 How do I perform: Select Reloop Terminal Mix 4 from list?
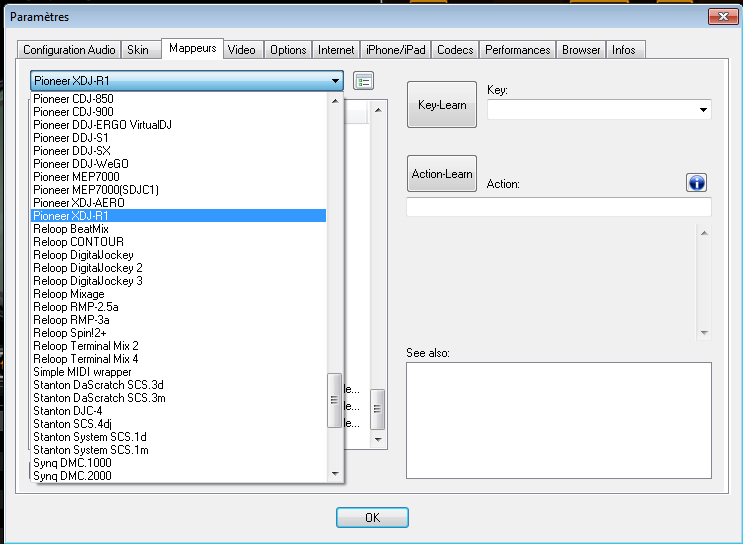pyautogui.click(x=86, y=359)
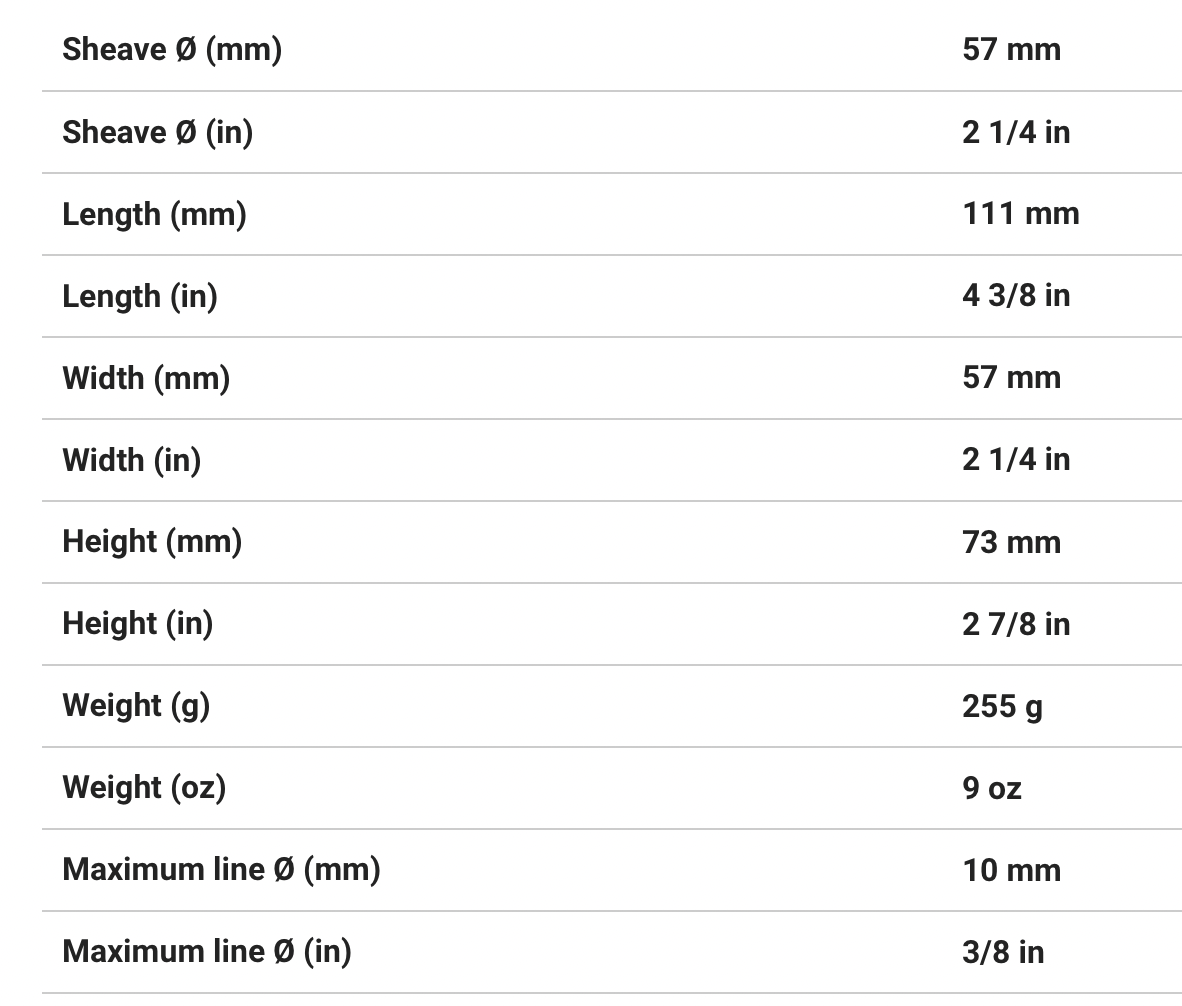Click the "Height (mm)" label
The width and height of the screenshot is (1182, 1006).
pyautogui.click(x=152, y=541)
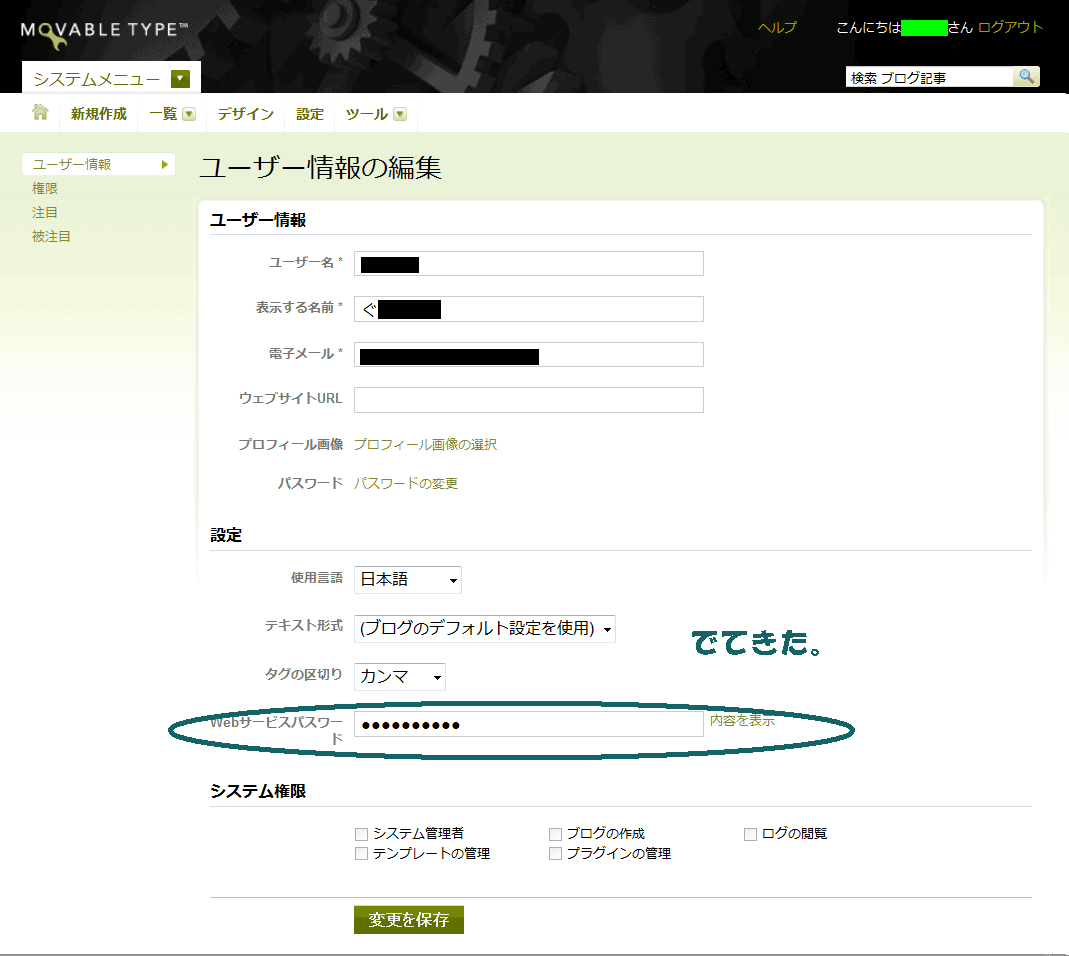This screenshot has width=1069, height=956.
Task: Check the ブログの作成 permission
Action: pos(556,834)
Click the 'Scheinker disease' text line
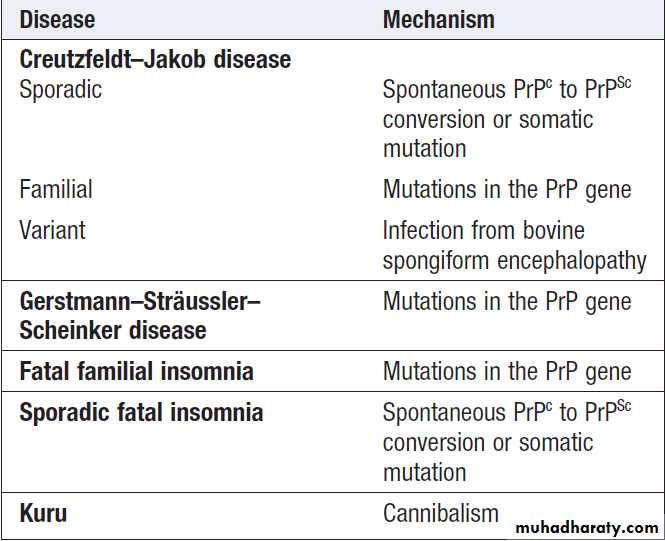This screenshot has height=541, width=665. tap(113, 330)
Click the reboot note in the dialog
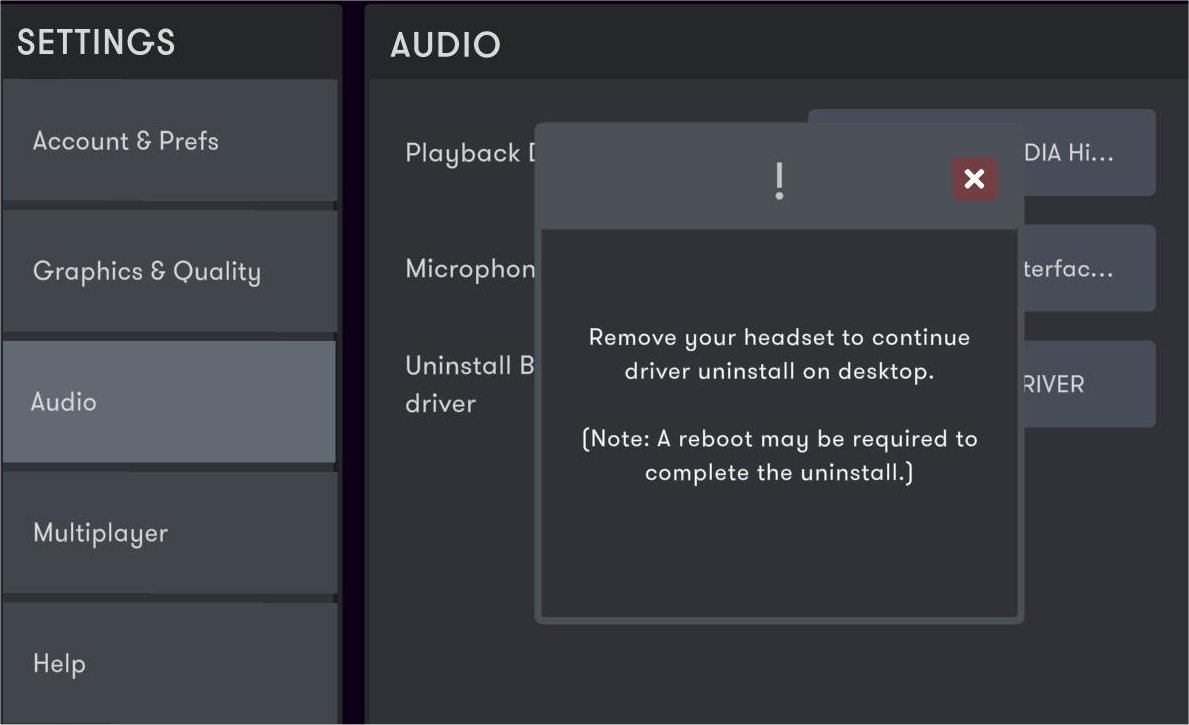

==========

*ACTION ITEM*. Copy the listing in full and without alteration, omitting every picture.

*TASK RESPONSE*.
 How do I perform: Select Reloop Terminal Mix 4 from list?
pyautogui.click(x=86, y=359)
Click the "Height (mm)" label
The width and height of the screenshot is (1182, 1006).
pyautogui.click(x=152, y=541)
This screenshot has width=1069, height=956.
Task: Check the ブログの作成 permission
Action: pos(556,834)
Click the 'Scheinker disease' text line
This screenshot has height=541, width=665. tap(113, 330)
Click the reboot note in the dialog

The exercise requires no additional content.